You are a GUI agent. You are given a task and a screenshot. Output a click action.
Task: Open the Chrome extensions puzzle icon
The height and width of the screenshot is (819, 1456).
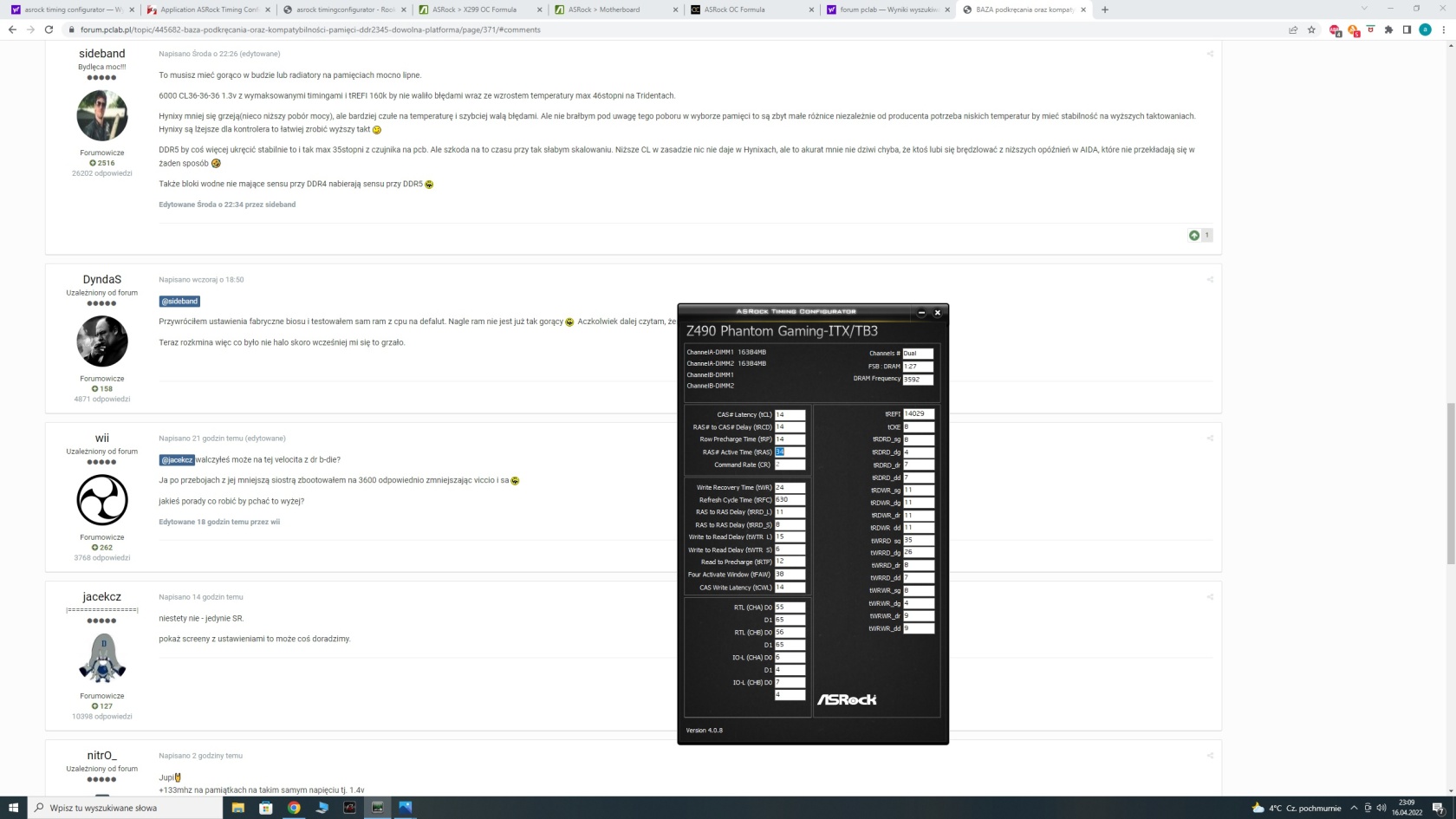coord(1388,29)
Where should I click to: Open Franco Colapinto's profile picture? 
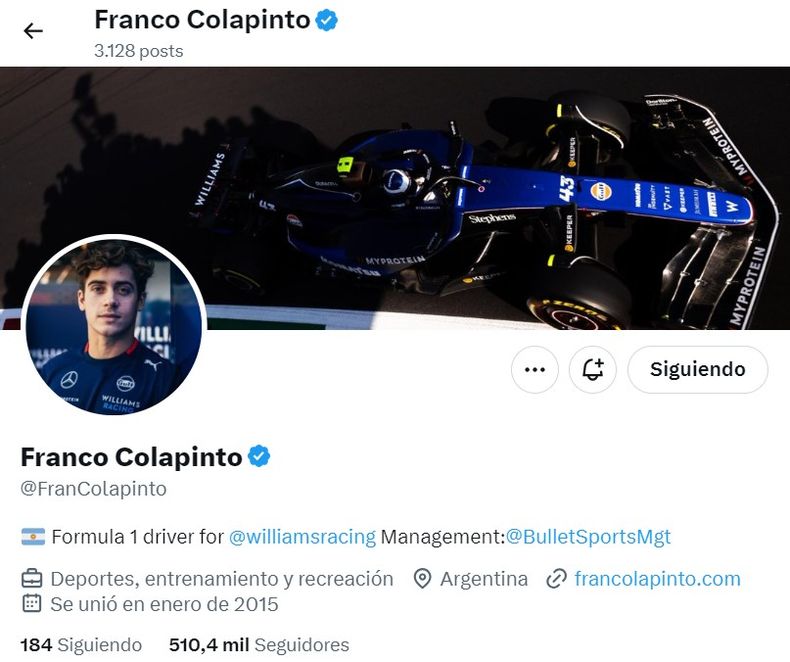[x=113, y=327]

☆ ☆ ☆ ☆ ☆

#### [Exercise brief]
In the listing, find the line containing "Where should I" and repeat it and every later line through the last one, word for word, excluding the pictures.

#### [Written reply]
Where should I click to: Open Franco Colapinto's profile picture? 
[x=113, y=327]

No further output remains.